Same as INP but for output files. Refer to main help INPUT/OUTPUT notes for details on output formatting
Maximum number of points in an octants to carry the filtering analysis. Any octant that has more than MAX_SPLIT points are split in 8 octants; the test is applied to the children octants. Default is 10. If MAX_SPLIT is less or equal than 9, there is the possibiliy that 8 (or less) points to be splitted will end up "alone" in a child octant, in which case all points are winners and none are filtered out.
Strategy to apply to filter the point cloud. Two options are currently available: DENSITY: The point cloud containing the most points in the octant,i.e., the densest point cloud, is kept while all the other points (from other point clouds) are discarded. The assumption with this strategy is that the densest point cloud is the less noisy. ORDER: An octant to be filtered contains points from at least two point cloud sources. The points that are kept are the one from the point cloud source that is first on the input list. This option is mostly useful for mosaicing situation. In that case, e.g., nav cam point clouds mosaicing, density is about the same between point clouds on overlapping areas. Traditionally, the first point clouds in the input list is kept. Default is DENSITY.
Specifies which solution ID to use for the INPUT nav file (if present). There are potentially many different definitions for the same coordinate system. These are identified via a unique Solution ID. If this parameter is given, only the specified solution's definition is searched for. Normally it is not used.
A colon-separated list of directories in which to look for configuration and calibration files. Environment variables are allowed in the list (and may themselves contain colon-separated lists). The directories are searched in order for each config/cal file when it is loaded. This allows multiple projectes to be supported simultaneously, and allows the user to override any given config/cal file. Note that the directory structure below the directories specified in this path must match what the project expects. For example, Mars 98 expects flat fields to be in a subdirectory named "flat_fields" while Mars Pathfinder expects them to be directly in the directory specified by the path (i.e. no intermediate subdirectories).
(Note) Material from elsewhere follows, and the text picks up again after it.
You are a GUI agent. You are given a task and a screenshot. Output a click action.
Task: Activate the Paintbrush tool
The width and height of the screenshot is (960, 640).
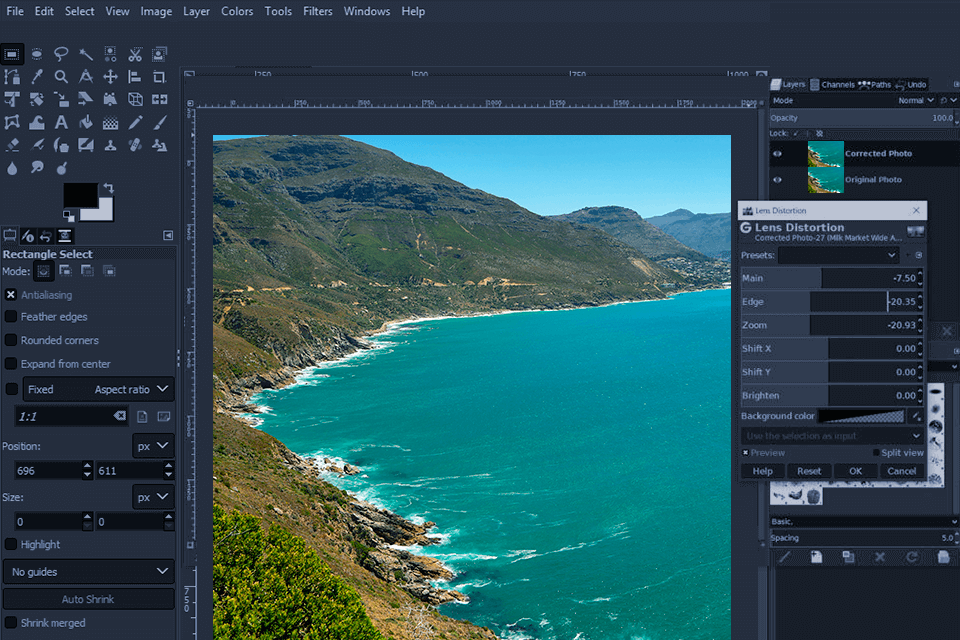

Specifies a mission-specific pointing method to use. Normally this parameter is not used, in which case the "default" pointing methods are used. Some missions may have special, or alternate, pointing methods available, which are indicated by this string (for example, backlash models, using arm joint angles instead of x/y/z/az/el, etc). A substring search is used, so multiple methods (where that makes sense) can be specified by separating the keywords with commas. Note that nav files created using one pointing method will most likely not be compatible with a mosaic created using a different pointing method. The methods available vary per mission, but some methods available at the time of this writing are: BACKLASH : Mars 98 SSI only. Selects a backlash pointing model, which adjusts the telemetered azimuth and elevation values based on knowledge of the camera's mechanical backlash and the direction the motor was travelling when the image was taken.
Specifies a method for reading the nav file. Loose method matches with pointing parameters of the image. Tight method matches with unique id of the image. Applies only to an input nav file, if given (not to the output nav file).
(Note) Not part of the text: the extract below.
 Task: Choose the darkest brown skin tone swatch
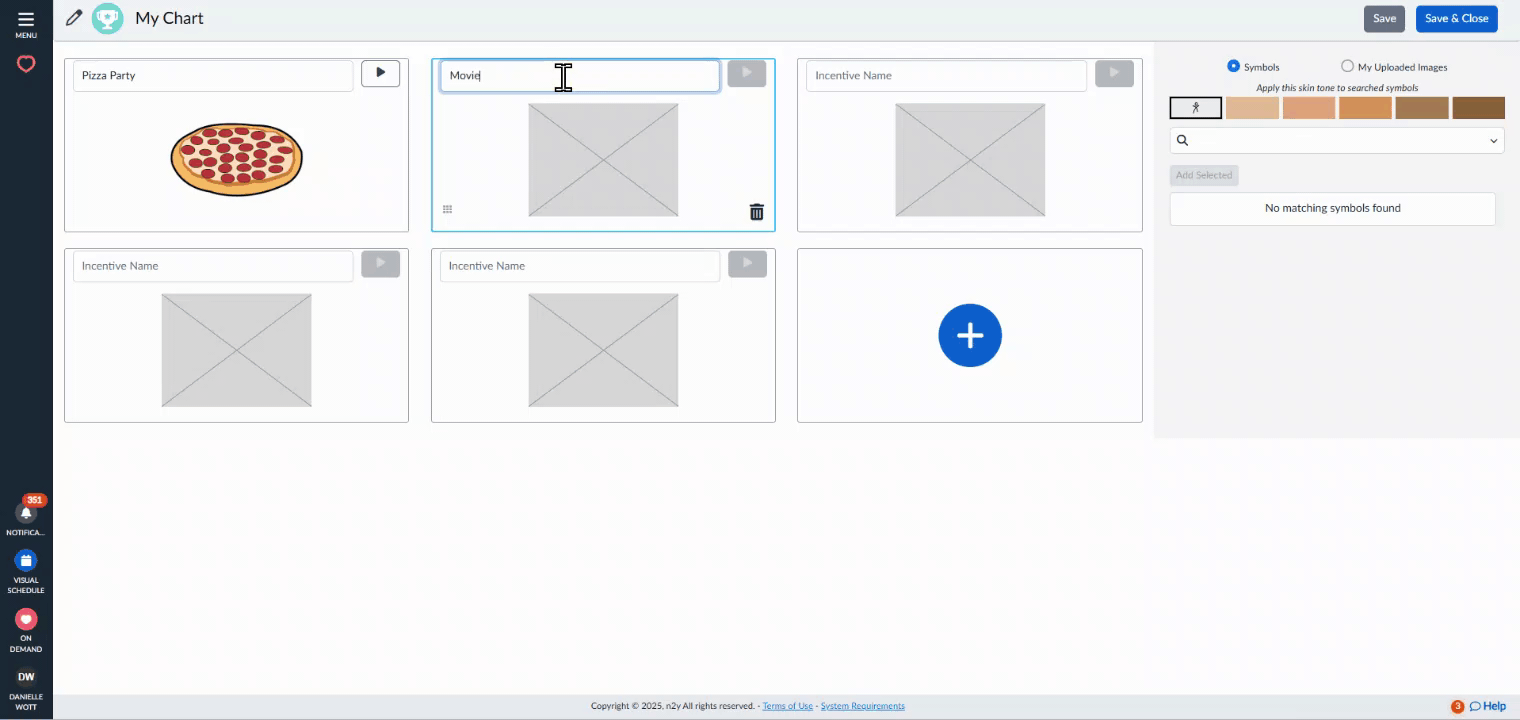[x=1478, y=108]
Tolerance value for matching pointing parameters in the pointing corrections file. Used if MATCH_METHOD=LOOSE Default value is pretty arbitrary, though seems to work well so far....
Disables all label-derived parameters to the Site mechanism which underlies coordinate systems. This forces all sites to be identical, with all rotations and offsets set the same. In the case of MPF or Mars 98, this disables the lander quaternion and offset (sets them to identity and 0, respectively). This option should not be used with images taken from different vantage points (e.g. the spacecraft moved, or mixing a lander and a rover) or invalid results will be obtained. The use of this option invalidates the Fixed coordinate frame; any values reported in the Fixed frame will not correctly reflect the orientation of the lander/rover. Obviously, this option should be rarely used; it is intended for when the image labels defining the site are invalid or inconsistent.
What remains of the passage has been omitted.